TRAVAIL À FAIRE:
Recopiez à l'identique les lignes des enregistrements qui vont de celle contenant « label: САЙТЕ АКЦИИ » jusqu'à celle contenant « 15, 710, 20) », ces deux lignes comprises.

DONNÉES DE L'EXERCICE:
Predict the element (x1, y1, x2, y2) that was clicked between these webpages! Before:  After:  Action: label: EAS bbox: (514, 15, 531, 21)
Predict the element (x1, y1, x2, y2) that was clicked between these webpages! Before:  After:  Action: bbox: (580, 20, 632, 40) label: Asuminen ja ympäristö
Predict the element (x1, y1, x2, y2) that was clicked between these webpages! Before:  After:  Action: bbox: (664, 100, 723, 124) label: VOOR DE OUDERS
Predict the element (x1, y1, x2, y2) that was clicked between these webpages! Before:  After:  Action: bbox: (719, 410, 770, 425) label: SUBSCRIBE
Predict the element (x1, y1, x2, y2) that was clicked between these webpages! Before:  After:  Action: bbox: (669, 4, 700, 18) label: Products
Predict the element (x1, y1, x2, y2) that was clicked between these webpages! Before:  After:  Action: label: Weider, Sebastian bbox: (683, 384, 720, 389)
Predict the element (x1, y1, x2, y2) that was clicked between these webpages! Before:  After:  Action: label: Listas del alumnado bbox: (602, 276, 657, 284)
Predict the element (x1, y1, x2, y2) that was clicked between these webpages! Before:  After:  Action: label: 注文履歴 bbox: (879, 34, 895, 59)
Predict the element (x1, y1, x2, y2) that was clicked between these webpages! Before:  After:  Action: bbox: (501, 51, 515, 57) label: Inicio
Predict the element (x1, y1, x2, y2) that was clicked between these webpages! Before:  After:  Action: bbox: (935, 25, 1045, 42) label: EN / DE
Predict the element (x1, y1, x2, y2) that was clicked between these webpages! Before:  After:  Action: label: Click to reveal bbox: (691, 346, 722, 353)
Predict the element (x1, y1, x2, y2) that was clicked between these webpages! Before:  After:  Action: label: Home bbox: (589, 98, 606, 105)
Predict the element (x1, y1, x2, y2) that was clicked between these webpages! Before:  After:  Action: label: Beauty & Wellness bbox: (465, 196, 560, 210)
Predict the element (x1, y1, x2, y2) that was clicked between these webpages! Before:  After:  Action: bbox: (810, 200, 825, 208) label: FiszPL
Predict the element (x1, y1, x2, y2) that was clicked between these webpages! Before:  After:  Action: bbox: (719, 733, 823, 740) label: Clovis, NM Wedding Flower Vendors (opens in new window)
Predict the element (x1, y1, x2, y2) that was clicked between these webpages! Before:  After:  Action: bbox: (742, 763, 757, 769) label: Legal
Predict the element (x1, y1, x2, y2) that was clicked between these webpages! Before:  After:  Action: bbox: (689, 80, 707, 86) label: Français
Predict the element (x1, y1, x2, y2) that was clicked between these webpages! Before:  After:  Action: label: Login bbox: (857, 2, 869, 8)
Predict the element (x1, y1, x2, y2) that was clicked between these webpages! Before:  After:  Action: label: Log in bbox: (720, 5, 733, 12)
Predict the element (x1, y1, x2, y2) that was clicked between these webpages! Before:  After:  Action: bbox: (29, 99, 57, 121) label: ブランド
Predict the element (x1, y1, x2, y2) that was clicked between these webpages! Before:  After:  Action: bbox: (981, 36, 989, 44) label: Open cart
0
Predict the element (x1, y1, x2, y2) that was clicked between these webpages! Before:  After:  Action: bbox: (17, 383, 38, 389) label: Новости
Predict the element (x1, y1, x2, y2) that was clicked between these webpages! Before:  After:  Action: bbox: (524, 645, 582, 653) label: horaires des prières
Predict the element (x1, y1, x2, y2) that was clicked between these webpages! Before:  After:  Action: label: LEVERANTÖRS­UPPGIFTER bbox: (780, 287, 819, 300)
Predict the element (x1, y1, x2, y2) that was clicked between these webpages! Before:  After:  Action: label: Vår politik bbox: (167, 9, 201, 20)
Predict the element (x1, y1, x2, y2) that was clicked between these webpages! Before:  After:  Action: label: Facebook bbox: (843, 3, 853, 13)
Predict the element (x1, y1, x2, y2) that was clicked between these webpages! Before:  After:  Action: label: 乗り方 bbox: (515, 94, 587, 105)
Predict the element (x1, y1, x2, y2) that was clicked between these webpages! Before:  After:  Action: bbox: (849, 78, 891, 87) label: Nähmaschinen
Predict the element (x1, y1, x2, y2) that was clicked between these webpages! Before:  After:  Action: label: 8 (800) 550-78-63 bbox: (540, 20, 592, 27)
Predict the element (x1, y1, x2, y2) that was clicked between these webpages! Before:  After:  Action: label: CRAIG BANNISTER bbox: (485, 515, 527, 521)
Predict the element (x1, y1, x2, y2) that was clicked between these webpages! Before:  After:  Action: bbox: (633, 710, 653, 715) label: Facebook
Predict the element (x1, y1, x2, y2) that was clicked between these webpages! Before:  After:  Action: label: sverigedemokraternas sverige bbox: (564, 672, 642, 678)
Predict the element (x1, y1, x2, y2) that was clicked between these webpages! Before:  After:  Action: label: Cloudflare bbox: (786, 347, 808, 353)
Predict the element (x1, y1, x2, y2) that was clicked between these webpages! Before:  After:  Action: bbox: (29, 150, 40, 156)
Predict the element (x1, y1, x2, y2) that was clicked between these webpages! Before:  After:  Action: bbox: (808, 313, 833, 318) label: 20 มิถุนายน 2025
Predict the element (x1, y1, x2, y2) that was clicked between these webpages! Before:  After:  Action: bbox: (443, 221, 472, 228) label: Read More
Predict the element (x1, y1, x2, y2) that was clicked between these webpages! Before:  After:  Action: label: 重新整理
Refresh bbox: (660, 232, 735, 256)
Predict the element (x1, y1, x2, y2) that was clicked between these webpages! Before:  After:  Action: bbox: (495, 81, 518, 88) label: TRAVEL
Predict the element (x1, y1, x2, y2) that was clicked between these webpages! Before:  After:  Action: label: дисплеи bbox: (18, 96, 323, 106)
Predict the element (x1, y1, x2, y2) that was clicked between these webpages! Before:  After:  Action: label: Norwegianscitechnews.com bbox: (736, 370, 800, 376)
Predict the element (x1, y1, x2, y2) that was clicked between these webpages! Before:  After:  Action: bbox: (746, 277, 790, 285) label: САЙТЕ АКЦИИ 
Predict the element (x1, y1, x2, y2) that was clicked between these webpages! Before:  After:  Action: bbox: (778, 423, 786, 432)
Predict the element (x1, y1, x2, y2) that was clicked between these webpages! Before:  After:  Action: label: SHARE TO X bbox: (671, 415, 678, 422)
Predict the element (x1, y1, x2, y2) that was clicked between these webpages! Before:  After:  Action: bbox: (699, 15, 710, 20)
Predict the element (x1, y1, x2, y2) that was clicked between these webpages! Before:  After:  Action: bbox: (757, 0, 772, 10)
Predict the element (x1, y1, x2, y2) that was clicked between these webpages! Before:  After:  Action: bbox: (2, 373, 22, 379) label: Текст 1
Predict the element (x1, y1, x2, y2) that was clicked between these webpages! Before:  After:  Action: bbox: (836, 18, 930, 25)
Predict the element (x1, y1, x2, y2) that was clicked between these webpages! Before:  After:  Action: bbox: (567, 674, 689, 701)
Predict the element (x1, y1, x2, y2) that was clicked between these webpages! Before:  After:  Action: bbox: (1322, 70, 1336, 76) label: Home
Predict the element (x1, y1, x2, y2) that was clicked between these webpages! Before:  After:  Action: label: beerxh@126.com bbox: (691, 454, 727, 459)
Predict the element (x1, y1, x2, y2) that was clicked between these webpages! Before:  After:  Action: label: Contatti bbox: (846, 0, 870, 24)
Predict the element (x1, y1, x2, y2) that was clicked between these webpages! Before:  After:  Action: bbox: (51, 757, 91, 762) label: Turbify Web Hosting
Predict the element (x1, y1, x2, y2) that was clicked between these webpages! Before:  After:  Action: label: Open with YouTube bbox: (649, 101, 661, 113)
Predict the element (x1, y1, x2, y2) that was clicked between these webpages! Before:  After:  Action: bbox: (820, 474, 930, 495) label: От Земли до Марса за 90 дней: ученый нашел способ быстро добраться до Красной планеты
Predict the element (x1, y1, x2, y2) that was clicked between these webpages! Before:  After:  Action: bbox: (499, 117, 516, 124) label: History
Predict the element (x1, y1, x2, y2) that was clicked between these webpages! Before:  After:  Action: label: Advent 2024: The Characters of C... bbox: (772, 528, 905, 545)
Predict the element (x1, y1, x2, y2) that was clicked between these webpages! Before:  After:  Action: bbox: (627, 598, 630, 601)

RÉPONSE ATTENDUE:
Predict the element (x1, y1, x2, y2) that was clicked between these webpages! Before:  After:  Action: bbox: (746, 277, 790, 285) label: САЙТЕ АКЦИИ 
Predict the element (x1, y1, x2, y2) that was clicked between these webpages! Before:  After:  Action: bbox: (778, 423, 786, 432)
Predict the element (x1, y1, x2, y2) that was clicked between these webpages! Before:  After:  Action: label: SHARE TO X bbox: (671, 415, 678, 422)
Predict the element (x1, y1, x2, y2) that was clicked between these webpages! Before:  After:  Action: bbox: (699, 15, 710, 20)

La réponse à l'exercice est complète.